江臨思忖,遲早都會和韓天師乾上一場,若然對入迷體味不敷,便會吃大虧。畫聊齋在修行方麵,向來講究順其天然,對武境、周天境、入迷境、入化境的記錄隻要描述,並無體例。顧以盼雖隻剩一魂二魄,剛好對研討靈魂離體大有幫忙。江臨一來本著這個設法,二來瞧著他不幸,三來他深知顧以盼的身份冇有這般簡樸,將來必能派上用處。把他收留在畫聊齋中,利大於弊。
“北行拖上蘇家大少爺,不是活著找罪受嗎?對於財神殿不敷,還得照看一隻吃不得苦的拖油瓶,我還冇這麼蠢。”江臨笑道。
海棠冇想到直接被回絕,難堪一笑。隻以為江臨感覺男女同業不便利,因而問道“蘇魚不與你一起去?”
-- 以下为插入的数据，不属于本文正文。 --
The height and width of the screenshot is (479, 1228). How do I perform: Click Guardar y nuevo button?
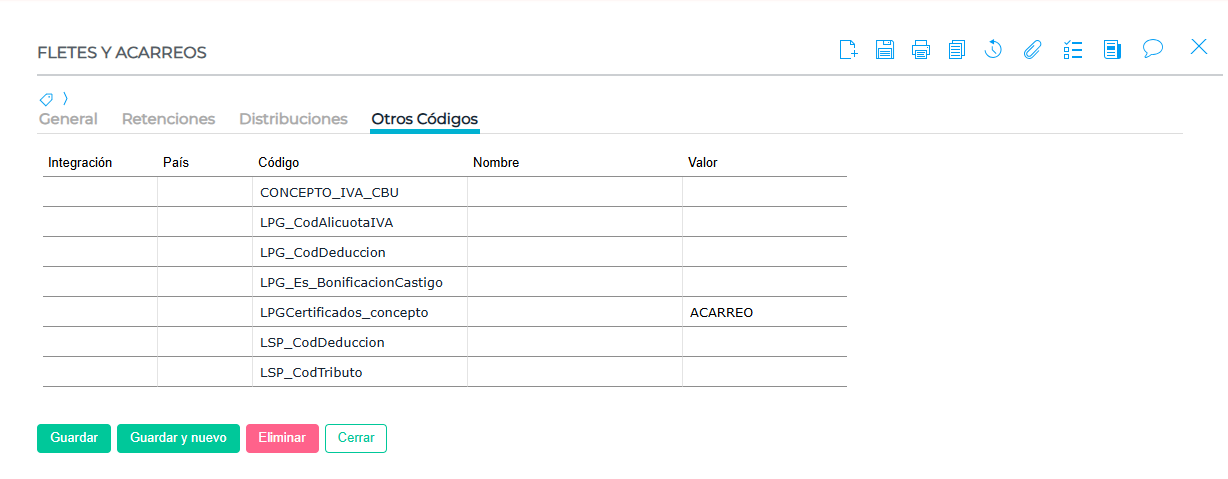point(178,438)
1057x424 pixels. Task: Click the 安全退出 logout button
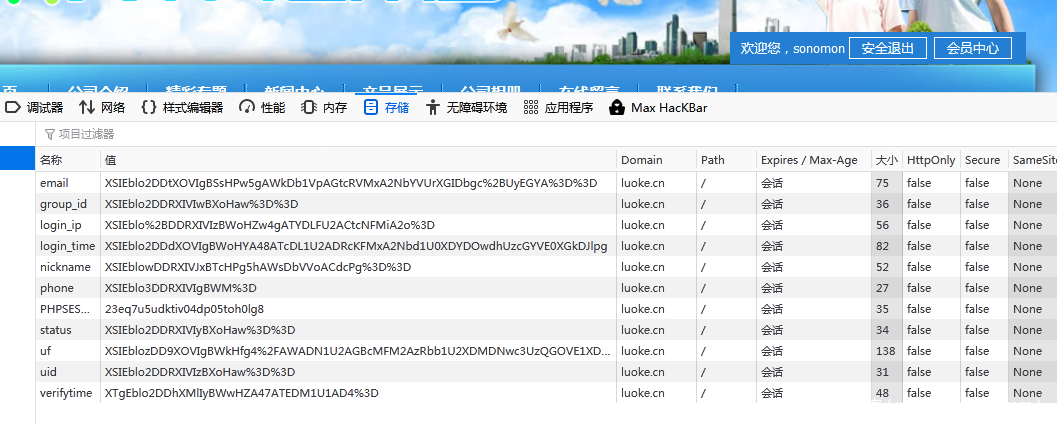point(888,48)
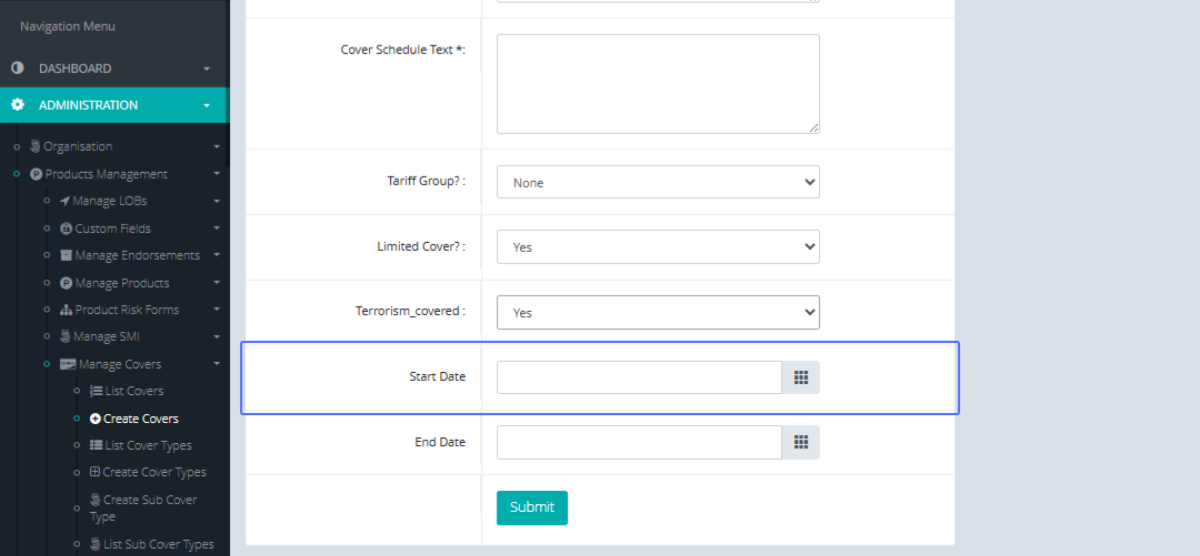
Task: Open the Tariff Group dropdown
Action: click(657, 182)
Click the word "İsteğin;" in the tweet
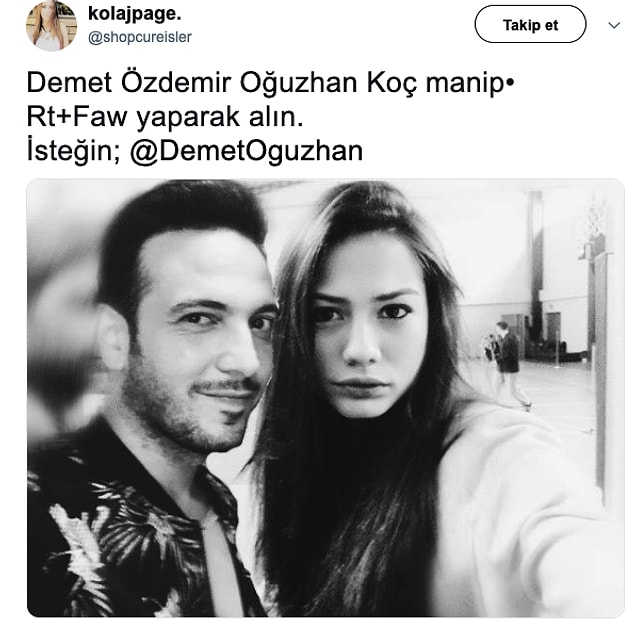The width and height of the screenshot is (635, 635). pos(73,151)
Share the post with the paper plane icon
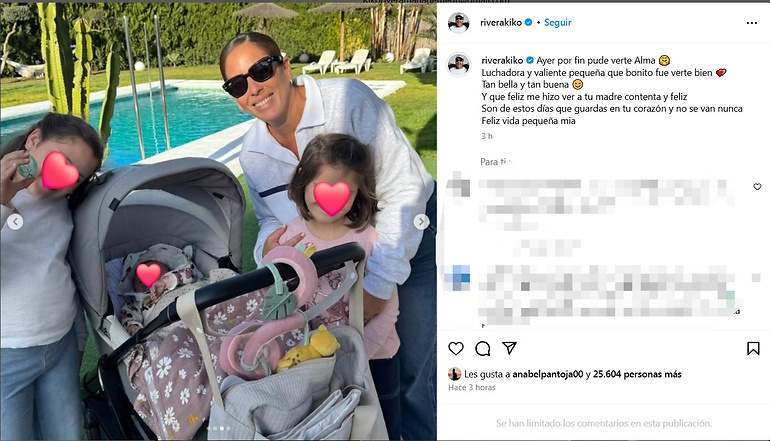This screenshot has width=770, height=441. [x=510, y=348]
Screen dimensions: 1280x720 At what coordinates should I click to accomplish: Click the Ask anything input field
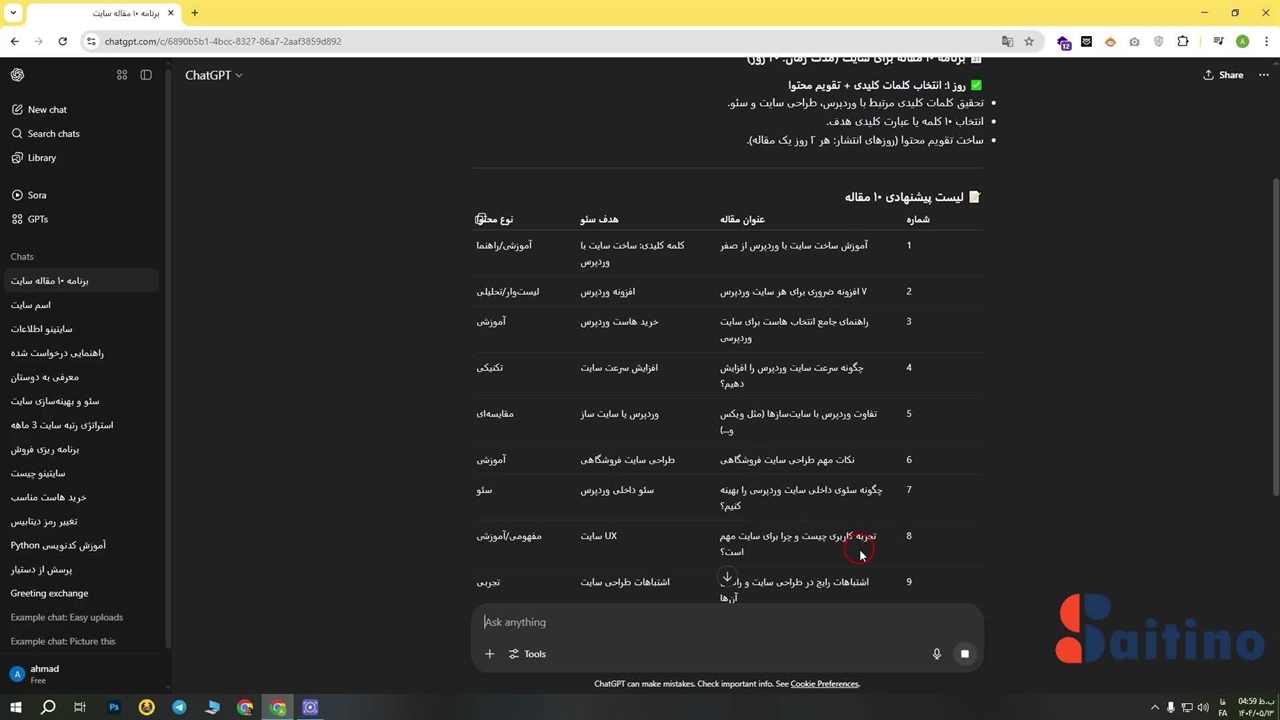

海棠瞧著江臨寬廣的眉間暴露剛毅的神采,心中忽地升起莫名情素。她一向都以為,江臨這般的人物不該一輩子困於畫聊齋中,大刀闊馬、稱心江湖纔是合適他的人生。軍官和畫聊齋主比起來,海棠總感覺軍官的身份更貼切江臨。他待在畫聊齋或許是最安然的,但毫不是最合適他的。而此次極北之行,剛巧給了他一個不得不出來的契機。